Investigating Jupiter's Turbulent Power Spectrum (JTPS)

JTPS (HST proposal ID AR-14585) is an investigatation of the spectral power in Jupiter's cloud features and zonal winds. To complete this project, analyses were done on full global Jupiter maps acquired in many epochs. Several of these are tied to projects with their own HLSP pages. However, some maps have not been previously archived and are provided here. Although initial analyses were performed only on red and near-IR images, all available maps have been posted.

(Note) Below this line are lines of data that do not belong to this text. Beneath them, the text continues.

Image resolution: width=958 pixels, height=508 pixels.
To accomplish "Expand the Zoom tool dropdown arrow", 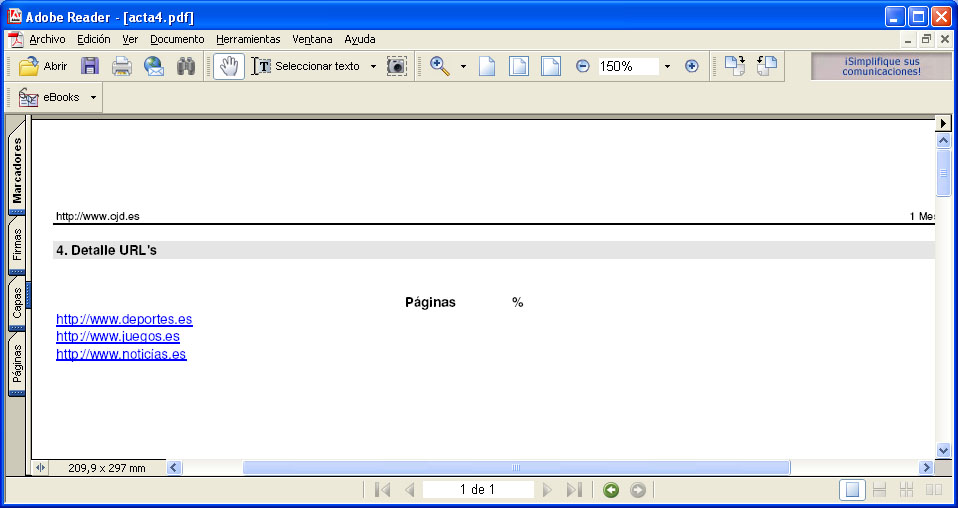I will [x=463, y=66].
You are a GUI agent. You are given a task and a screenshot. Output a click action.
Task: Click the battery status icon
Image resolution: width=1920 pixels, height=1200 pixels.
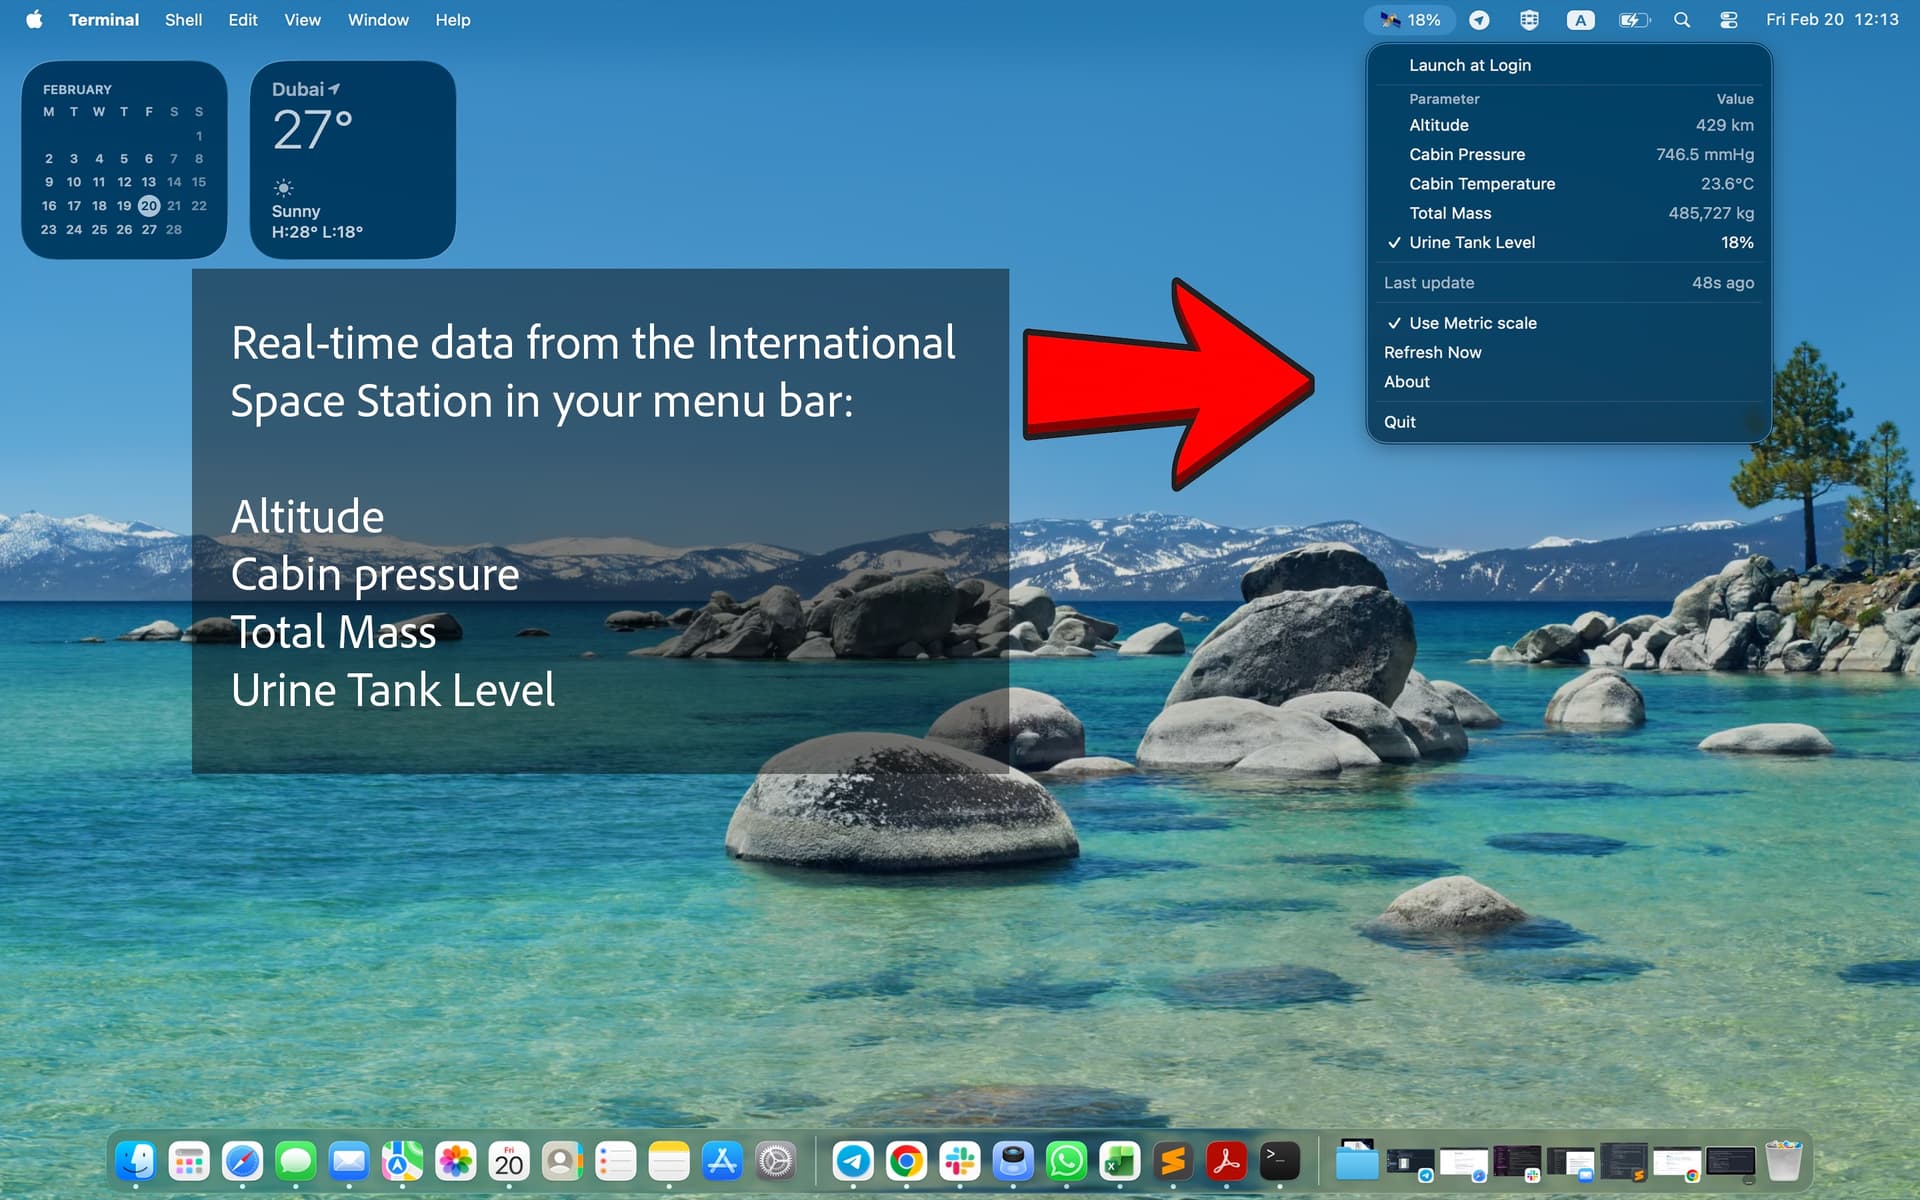[1633, 20]
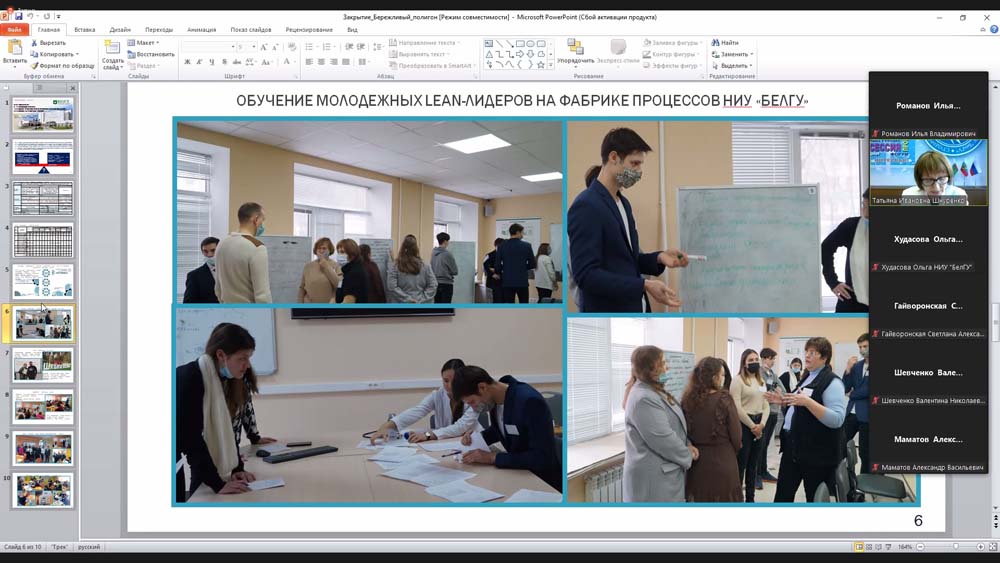Click the PowerPoint Help question mark icon

pos(993,30)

The maps are generated by stitching together images from consecutive HST orbits to cover all longitudes of the planet as it rotated. Full global maps require 5-6 HST orbits to span Jupiter's full 10-hour rotation. To make a complete map, individual images are navigated with iterative ellipsoid limb fitting and mapped at 0.1 deg/pixel over +/- 79.8 deg of latitude and centered on the central meridian longitude. Minnaert functions are applied to reduce limb effects, using empirical fits to the k coefficient, ranging from ~0.5 to 0.999 at UV to near IR bands, respectively, but maps before 2014 do not contain absolutely calibrated reflectance. To generate a global map, individual maps are joined at overlapping longitudes, and seams are smoothed with a weighted average at the map edges, typically over ~20 pixels. The seams are most easily observed at high latitudes in filters that are sensitive to high altitude hazes above the cloud deck (UV and methane gas absorption band filters). Note that maps from data before 2009 use WFPC2, which suffered significant vignetting in the methane quad filters (FQCH4P15 and FQCH4N15).

Cosmic Origins Spectrograph Quasar Database for Galactic Absorption Lines (COS-GAL)

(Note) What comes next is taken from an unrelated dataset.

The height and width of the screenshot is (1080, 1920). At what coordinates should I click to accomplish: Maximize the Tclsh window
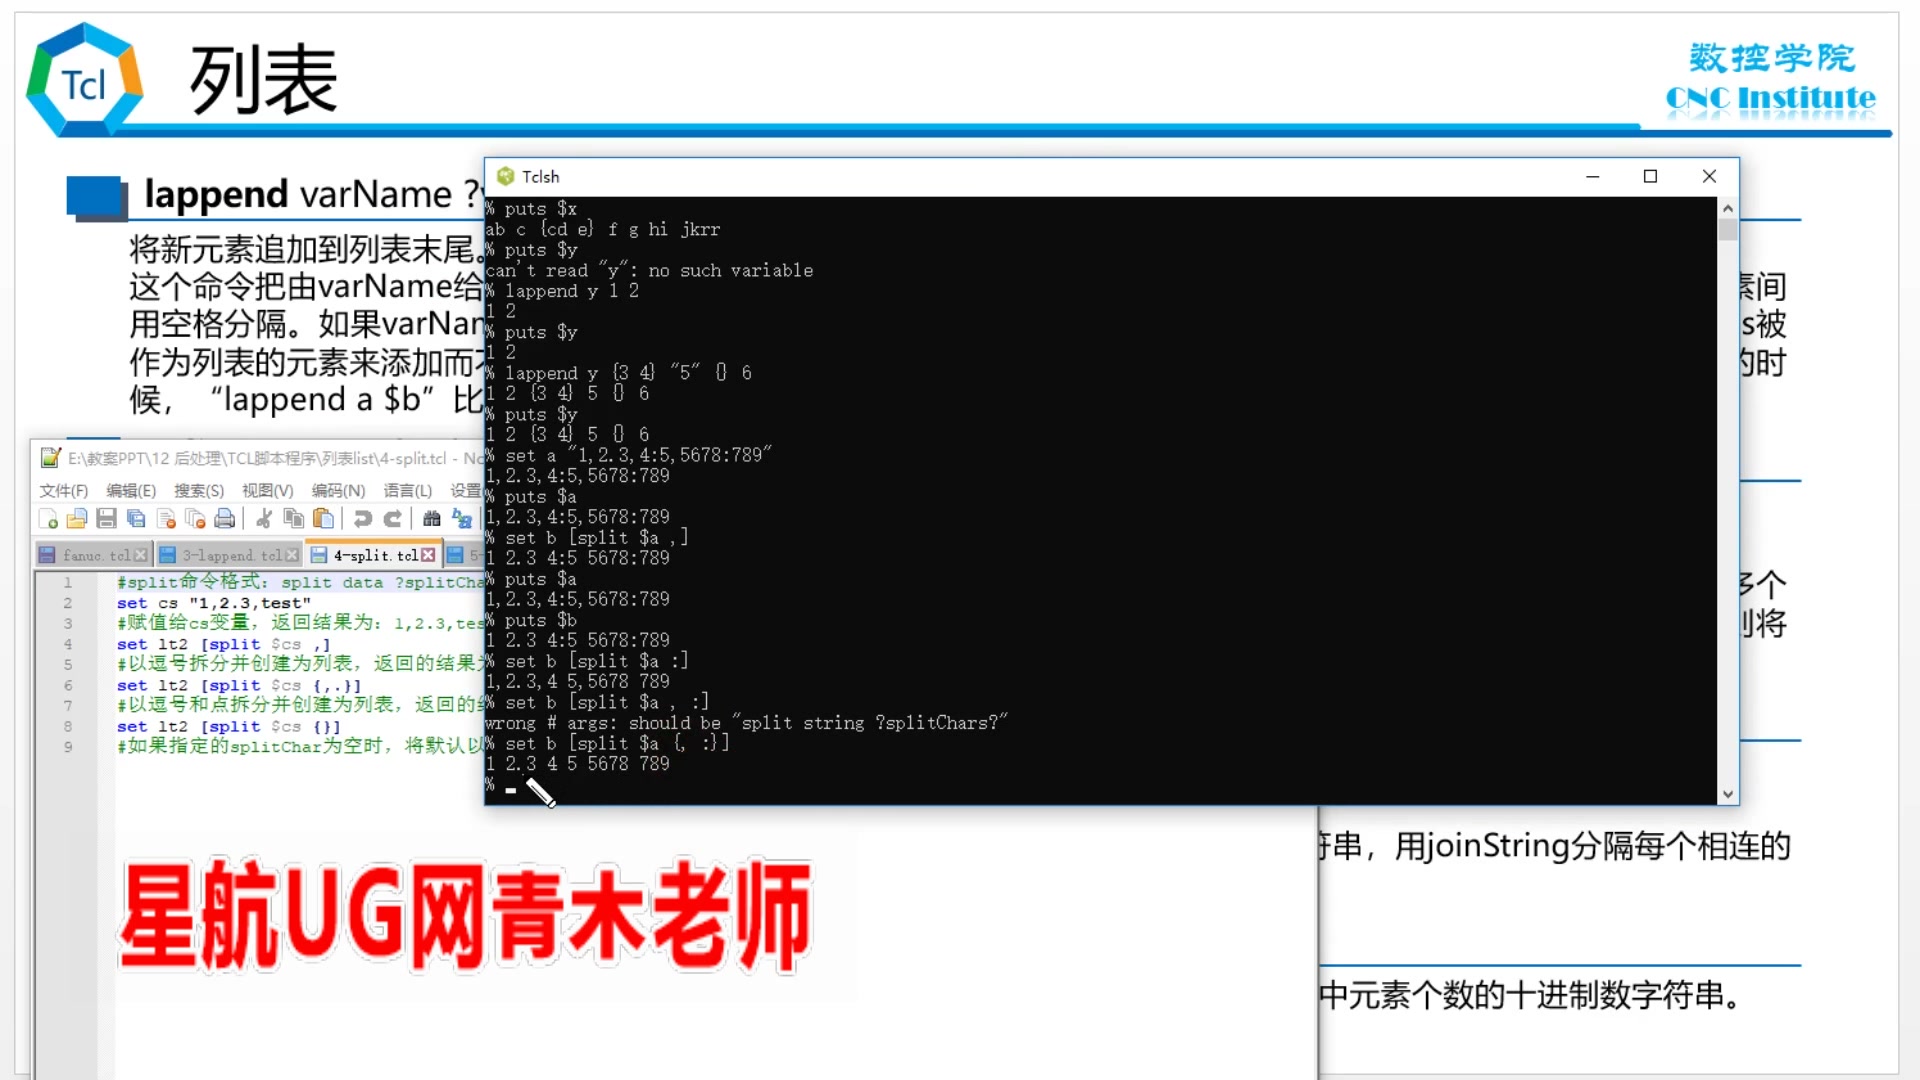[1650, 176]
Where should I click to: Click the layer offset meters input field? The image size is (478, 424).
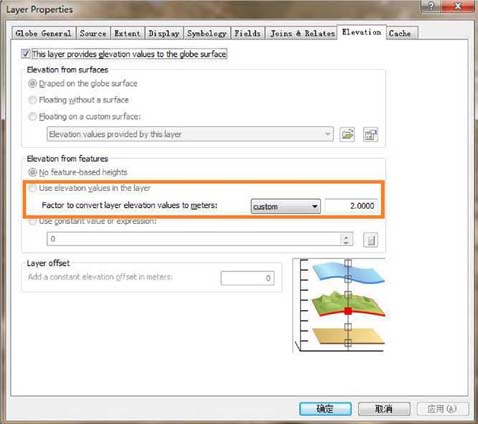(247, 278)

COS-GAL provides continuum normalized spectra for 401 QSOs that were made publicly available by the Hubble Spectroscopic Legacy Archive (HSLA; Peeples et al. 2017) as of February 2017. It focuses on a number of Milky Way absorption lines, including SII 1250/1253/1259, SiII 1190/1193/1260/1526, SiIII 1206, SiIV 1393/1402, CIV 1548/1550, PII1152, FeII1142/1143/1144/1608, and CII 1334. The spectra are observed using HST G130M and/or G160M gratings by various COS programs on MAST. When available, COS-GAL also provides corresponding HI 21 cm emission lines from HI4PI (HI4PI Collaboration), LAB (Kalberla et al. 2005), and GALFA-HI (Peek et al. 2018). A catalog of QSO IDs, coordinates, and redshifts based on SIMBAD is also included. For each target, COS-GAL provides FITS files and PDF previews of continuum normalized lines (see files under "FullSpec" category) as well as corresponding continuum normalization process for each line (see files under "Preview Plots" category). COS-GAL is useful for preliminary studies of absorption lines from Milky Way interstellar and circumgalactic media. Users interested in detailed analyses of the provided spectra should inspect the continuum normalization file of each line before use. Any questions or feedback on COS-GAL are welcome.

Mock Data from Vela Cosmological Simulations (VELA)

This project presents synthetic ultra-high-resolution space telescope images spanning the cosmic time evolution of nearly 3 dozen galaxies from the Vela cosmological simulation suite. Based on dust radiative transfer modeling, this dataset contains over 800,000 mock images for 34 broadband HST, JWST, and proposed WFIRST filters.